El arma secuestrada es la que mató a Roxana Toledo

 Este viernes declaró ante el tribunal de la Primera Cámara del Crimen el comisario inspector Sergio Narváez, de Policía Científica. Afirmó que el arma que se secuestró es la que disparó el proyectil ingresó por el medio de la ventanilla y que hirió de muerte a Roxana Toledo.

 Uno de los testimonios “clave” y de los más esperados en el juicio, era el de Narváez, por lo que la sala de debate se vio prácticamente colmada de periodistas y público. Es que él se iba a referir a la prueba balística y al análisis de la Mercedes Benz Sprinter en la que murió Roxana Toledo el 16 de abril de 2015, cuando volvía a San Rafael desde General Alvear con la recaudación de la panadería para la que trabajaba.
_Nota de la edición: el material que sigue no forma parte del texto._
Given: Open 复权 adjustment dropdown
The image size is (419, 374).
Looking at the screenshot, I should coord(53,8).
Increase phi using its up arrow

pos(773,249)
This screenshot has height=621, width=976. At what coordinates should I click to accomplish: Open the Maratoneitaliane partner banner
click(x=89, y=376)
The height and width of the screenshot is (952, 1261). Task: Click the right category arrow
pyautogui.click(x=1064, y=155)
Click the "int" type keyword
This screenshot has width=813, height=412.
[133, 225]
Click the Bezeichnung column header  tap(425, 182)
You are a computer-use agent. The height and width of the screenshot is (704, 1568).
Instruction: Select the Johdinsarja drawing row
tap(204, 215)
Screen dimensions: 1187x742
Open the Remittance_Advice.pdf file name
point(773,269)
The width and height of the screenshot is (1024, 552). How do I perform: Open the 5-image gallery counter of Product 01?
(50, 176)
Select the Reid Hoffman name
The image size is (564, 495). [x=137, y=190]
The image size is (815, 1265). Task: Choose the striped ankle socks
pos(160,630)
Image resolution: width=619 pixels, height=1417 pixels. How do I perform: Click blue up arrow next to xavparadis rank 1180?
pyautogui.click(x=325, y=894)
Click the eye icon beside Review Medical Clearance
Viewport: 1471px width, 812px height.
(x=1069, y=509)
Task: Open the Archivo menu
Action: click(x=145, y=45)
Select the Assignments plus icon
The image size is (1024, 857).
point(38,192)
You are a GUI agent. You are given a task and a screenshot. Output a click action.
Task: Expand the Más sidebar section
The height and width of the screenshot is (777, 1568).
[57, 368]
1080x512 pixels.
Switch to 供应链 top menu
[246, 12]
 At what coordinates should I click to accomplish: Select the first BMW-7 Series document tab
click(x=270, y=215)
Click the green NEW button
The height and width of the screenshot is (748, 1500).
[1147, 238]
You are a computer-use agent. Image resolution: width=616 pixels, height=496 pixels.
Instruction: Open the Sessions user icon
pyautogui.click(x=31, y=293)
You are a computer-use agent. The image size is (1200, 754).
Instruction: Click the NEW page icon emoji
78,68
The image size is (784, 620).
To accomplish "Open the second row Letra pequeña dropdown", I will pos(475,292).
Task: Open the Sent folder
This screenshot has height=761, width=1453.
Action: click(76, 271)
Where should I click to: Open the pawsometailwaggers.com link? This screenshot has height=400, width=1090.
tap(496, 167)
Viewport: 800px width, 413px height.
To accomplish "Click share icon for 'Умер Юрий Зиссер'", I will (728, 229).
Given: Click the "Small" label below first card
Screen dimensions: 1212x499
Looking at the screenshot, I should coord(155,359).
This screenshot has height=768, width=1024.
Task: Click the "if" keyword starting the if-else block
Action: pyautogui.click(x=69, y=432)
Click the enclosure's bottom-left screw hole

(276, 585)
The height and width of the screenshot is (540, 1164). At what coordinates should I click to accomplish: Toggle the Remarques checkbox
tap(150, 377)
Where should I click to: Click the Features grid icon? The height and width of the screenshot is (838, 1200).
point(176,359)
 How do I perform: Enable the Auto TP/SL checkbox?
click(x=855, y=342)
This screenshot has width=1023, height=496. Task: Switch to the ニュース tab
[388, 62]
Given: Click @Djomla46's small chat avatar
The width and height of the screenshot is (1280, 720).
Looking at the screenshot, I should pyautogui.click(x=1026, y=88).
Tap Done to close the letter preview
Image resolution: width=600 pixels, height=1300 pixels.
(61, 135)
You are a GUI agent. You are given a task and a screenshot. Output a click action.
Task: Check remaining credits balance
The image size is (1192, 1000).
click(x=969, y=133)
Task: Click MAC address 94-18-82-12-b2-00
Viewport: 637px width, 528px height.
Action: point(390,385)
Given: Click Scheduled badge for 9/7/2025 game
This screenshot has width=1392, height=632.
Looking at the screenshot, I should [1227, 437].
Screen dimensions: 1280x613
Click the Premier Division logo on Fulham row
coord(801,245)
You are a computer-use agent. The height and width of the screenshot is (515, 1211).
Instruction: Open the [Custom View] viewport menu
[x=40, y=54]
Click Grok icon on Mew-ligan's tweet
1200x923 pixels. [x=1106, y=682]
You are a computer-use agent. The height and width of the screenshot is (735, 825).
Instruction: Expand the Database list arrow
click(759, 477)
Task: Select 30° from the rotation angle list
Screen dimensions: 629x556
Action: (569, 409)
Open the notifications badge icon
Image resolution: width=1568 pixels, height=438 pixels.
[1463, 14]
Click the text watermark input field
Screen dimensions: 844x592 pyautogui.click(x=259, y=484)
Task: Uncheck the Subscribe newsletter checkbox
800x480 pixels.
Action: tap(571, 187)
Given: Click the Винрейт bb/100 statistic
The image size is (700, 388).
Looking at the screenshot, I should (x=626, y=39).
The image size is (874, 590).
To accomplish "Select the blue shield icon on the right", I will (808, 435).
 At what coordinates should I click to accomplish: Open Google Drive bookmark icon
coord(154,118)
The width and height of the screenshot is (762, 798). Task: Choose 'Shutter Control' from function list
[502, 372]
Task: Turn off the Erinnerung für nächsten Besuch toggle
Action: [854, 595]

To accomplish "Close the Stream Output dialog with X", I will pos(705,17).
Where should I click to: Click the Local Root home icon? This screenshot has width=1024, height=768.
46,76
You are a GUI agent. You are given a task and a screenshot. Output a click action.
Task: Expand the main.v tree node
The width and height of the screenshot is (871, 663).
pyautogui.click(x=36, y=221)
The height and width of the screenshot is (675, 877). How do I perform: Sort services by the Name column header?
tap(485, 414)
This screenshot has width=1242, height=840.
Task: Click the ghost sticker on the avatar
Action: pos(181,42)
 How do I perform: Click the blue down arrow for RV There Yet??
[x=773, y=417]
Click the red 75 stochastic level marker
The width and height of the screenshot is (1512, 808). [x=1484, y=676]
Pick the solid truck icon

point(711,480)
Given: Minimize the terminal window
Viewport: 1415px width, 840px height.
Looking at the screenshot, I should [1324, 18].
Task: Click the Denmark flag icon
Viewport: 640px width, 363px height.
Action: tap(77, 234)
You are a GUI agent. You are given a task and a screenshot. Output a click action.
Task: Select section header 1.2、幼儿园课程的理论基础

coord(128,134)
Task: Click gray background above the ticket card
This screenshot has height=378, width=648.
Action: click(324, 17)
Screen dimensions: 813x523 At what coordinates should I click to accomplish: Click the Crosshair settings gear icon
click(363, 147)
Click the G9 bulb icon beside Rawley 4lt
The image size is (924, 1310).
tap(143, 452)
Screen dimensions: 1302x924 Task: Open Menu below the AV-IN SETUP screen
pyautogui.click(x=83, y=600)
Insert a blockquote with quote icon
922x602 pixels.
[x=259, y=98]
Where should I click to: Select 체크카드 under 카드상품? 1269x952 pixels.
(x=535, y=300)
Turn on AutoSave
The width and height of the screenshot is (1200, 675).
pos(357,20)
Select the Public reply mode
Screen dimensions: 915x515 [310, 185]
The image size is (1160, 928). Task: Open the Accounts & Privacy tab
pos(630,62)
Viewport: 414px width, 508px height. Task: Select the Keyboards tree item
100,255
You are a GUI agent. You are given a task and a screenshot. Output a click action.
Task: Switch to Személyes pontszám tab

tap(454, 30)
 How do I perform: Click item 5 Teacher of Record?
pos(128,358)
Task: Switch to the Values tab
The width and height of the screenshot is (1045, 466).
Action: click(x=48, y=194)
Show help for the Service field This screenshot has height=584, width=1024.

 El policía de vasta experiencia, confirmó que el proyectil hallado en la butaca del acompañante que atravesó el cuerpo de Toledo y que le quitó la vida, es el que salió de la pistola 9 milímetros secuestrada meses más tarde en una casa del barrio Constitución.

 Cabe decir que un día antes, Marcos Forconi admitió ser el asesino de Roxana, aunque señaló que el arma secuestrada por la Justicia no fue la que utilizó y que “no sabía dónde está la correcta”. No está claro por qué Forconi mintió en este sentido.

 Si bien una bala 9 milímetros puede ser disparada desde un arma de otro calibre (un revólver calibre 38, por ejemplo), Narváez aseguró que la pericia realizada sobre el proyectil hallado coincide con el ánima del cañón de la pistola incautada. En la bala que mató a Roxana quedó una marca que se coteja con la pistola y arroja datos inequívocos.

 Por otra parte, el comisario explicó que para que se dispare ese tipo de arma, es indispensable que la bala esté en la recámara y el gatillo hacia atrás. Esto podría tirar por el suelo la estrategia de Forconi, que había dicho que el disparo fue accidental.